Records from a collection:
===============
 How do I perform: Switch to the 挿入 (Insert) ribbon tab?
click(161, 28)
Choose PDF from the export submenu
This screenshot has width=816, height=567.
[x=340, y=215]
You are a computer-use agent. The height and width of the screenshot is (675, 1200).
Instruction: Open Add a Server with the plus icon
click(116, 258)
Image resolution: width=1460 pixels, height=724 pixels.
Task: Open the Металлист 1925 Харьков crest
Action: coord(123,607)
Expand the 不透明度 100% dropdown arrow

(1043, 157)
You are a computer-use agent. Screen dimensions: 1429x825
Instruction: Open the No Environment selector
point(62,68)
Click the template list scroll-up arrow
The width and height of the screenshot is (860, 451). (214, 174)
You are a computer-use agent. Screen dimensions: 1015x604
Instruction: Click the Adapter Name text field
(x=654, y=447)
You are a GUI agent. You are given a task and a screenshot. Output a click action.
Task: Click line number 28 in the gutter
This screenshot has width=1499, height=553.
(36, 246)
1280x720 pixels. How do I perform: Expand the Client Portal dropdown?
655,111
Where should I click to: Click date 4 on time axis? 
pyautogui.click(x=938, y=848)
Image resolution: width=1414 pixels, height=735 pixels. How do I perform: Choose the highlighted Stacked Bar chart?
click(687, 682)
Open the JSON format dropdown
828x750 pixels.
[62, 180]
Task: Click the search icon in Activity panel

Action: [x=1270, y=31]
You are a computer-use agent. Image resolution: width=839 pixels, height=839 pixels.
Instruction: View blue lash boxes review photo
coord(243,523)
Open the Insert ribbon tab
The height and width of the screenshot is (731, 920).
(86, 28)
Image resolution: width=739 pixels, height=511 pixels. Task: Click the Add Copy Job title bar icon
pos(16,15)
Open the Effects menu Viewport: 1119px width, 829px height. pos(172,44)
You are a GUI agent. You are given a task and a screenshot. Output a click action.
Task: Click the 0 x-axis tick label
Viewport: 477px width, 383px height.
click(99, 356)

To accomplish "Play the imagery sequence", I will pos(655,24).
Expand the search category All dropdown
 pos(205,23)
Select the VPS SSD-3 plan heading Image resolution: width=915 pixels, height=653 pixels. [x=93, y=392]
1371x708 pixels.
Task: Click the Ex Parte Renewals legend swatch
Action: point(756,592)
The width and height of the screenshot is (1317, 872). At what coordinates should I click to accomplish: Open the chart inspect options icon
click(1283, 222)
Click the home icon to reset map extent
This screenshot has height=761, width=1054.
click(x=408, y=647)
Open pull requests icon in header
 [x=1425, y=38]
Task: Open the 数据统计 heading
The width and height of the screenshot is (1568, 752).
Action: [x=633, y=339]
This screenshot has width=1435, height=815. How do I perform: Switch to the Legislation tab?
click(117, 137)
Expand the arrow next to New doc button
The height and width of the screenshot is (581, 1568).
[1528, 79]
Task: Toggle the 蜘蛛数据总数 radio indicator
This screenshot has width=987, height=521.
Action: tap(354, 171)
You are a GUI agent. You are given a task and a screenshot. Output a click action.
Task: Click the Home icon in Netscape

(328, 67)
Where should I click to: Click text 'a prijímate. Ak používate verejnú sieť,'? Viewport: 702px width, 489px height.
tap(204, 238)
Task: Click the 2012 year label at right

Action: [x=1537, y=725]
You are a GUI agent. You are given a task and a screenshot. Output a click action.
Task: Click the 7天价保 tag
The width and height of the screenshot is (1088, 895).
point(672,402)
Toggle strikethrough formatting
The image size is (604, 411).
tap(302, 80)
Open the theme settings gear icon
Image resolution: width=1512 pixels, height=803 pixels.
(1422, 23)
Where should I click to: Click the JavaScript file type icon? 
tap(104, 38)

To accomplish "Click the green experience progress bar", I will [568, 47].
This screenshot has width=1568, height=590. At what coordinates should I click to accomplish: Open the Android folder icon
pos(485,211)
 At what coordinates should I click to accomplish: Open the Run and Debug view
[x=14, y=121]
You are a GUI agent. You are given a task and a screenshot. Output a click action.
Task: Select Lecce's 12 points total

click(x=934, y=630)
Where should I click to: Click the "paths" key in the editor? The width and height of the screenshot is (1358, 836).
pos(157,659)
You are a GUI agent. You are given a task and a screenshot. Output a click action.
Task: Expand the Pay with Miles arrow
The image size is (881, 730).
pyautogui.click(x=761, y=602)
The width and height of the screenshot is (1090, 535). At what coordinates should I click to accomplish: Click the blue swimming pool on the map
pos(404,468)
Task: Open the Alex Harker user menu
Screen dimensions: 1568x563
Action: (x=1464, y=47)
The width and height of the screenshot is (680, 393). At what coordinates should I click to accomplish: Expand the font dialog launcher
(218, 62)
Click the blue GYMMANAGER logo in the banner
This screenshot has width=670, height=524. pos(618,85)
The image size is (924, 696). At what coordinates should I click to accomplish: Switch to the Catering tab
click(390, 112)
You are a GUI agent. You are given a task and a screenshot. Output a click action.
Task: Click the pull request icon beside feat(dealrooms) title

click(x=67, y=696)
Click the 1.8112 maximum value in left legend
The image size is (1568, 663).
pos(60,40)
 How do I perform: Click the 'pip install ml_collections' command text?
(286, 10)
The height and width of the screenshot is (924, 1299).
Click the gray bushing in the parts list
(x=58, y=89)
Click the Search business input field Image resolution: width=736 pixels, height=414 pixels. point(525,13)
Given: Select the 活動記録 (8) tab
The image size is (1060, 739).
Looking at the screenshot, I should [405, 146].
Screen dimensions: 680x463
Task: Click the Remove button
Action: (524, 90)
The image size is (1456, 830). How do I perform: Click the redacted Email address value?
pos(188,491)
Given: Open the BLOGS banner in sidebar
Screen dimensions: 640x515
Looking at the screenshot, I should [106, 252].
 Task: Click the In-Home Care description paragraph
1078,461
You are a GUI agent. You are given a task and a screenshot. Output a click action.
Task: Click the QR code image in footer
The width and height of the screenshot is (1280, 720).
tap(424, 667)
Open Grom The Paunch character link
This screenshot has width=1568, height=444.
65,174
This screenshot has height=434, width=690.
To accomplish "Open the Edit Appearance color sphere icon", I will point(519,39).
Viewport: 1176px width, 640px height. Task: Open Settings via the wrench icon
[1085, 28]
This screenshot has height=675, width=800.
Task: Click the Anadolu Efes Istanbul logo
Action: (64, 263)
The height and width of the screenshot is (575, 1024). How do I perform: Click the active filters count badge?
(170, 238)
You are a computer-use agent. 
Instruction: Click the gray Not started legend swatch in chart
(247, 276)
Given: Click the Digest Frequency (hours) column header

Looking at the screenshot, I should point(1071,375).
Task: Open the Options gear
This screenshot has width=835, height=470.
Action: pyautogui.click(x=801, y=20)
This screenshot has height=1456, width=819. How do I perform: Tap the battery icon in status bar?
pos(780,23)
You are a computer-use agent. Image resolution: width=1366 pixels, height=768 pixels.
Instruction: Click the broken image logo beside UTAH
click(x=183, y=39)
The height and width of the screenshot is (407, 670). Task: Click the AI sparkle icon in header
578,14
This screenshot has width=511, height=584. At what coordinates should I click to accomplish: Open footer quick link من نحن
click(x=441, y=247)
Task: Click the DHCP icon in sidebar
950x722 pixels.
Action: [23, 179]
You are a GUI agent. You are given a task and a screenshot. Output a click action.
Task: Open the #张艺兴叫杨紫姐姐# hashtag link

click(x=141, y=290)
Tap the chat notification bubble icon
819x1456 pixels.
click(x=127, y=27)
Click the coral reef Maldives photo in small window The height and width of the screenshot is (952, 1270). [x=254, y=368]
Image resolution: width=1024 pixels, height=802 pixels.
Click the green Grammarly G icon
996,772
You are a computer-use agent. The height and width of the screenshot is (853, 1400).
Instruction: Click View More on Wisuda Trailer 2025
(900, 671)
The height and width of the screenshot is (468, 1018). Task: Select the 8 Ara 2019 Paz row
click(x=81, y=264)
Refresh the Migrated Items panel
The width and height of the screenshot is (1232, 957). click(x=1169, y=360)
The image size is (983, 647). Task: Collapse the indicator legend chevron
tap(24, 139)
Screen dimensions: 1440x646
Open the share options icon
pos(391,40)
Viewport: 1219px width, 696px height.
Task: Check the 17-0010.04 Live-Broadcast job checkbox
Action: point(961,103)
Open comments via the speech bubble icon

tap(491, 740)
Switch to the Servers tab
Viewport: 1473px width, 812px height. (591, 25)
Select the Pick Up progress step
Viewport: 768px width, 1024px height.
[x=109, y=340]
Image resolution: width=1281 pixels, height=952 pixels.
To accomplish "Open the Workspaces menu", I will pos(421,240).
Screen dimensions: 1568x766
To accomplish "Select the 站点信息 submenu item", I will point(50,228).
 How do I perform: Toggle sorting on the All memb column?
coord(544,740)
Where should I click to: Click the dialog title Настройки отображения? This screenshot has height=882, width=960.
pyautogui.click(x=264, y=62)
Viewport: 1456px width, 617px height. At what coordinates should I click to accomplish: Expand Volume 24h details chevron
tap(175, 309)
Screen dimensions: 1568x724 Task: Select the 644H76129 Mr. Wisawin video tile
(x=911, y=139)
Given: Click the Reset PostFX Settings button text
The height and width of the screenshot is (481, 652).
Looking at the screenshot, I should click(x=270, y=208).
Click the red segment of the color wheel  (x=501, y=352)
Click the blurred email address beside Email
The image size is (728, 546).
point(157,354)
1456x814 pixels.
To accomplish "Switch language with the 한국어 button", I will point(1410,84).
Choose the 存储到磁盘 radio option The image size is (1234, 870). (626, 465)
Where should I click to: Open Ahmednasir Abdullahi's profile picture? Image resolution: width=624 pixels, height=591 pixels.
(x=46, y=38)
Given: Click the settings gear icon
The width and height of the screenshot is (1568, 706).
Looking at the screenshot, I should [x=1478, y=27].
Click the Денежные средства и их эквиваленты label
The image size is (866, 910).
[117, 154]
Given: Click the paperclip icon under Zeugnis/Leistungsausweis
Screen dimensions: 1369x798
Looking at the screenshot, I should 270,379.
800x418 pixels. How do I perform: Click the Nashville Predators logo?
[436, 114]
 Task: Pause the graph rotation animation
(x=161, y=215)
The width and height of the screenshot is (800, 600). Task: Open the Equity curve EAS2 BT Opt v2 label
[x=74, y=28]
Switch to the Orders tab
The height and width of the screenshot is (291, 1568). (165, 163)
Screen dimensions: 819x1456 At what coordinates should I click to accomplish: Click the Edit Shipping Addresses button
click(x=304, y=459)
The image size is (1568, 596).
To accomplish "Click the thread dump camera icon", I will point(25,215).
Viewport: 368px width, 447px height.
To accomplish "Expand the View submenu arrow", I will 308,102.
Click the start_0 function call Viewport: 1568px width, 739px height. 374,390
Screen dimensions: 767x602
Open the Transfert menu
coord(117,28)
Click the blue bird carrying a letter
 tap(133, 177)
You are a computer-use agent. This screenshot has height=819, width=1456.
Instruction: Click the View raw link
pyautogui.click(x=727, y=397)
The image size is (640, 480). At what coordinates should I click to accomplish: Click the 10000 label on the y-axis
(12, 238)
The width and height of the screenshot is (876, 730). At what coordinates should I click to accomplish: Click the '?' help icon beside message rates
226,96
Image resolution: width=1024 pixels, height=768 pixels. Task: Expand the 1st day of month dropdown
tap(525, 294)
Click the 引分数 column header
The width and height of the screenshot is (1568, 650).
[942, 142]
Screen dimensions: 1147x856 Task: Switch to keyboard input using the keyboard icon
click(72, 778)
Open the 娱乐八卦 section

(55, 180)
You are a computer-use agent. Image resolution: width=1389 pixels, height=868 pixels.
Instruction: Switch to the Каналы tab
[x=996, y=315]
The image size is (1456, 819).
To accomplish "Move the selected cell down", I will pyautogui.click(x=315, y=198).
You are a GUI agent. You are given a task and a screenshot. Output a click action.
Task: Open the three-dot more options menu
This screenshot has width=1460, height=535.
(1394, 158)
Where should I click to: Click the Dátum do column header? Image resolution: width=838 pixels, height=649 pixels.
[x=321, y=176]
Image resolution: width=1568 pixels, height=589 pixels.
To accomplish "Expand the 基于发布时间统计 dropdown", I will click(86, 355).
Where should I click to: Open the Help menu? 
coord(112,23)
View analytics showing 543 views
===============
**Given task**
Can you repeat, word for word, the part of the listing above that opens with the line containing "How do I perform: Toggle" and closes with the line containing "pyautogui.click(x=264, y=62)", including both of those lines?

**Answer to this problem**
 How do I perform: Toggle sorting on the All memb column?
coord(544,740)
Where should I click to: Click the dialog title Настройки отображения? This screenshot has height=882, width=960.
pyautogui.click(x=264, y=62)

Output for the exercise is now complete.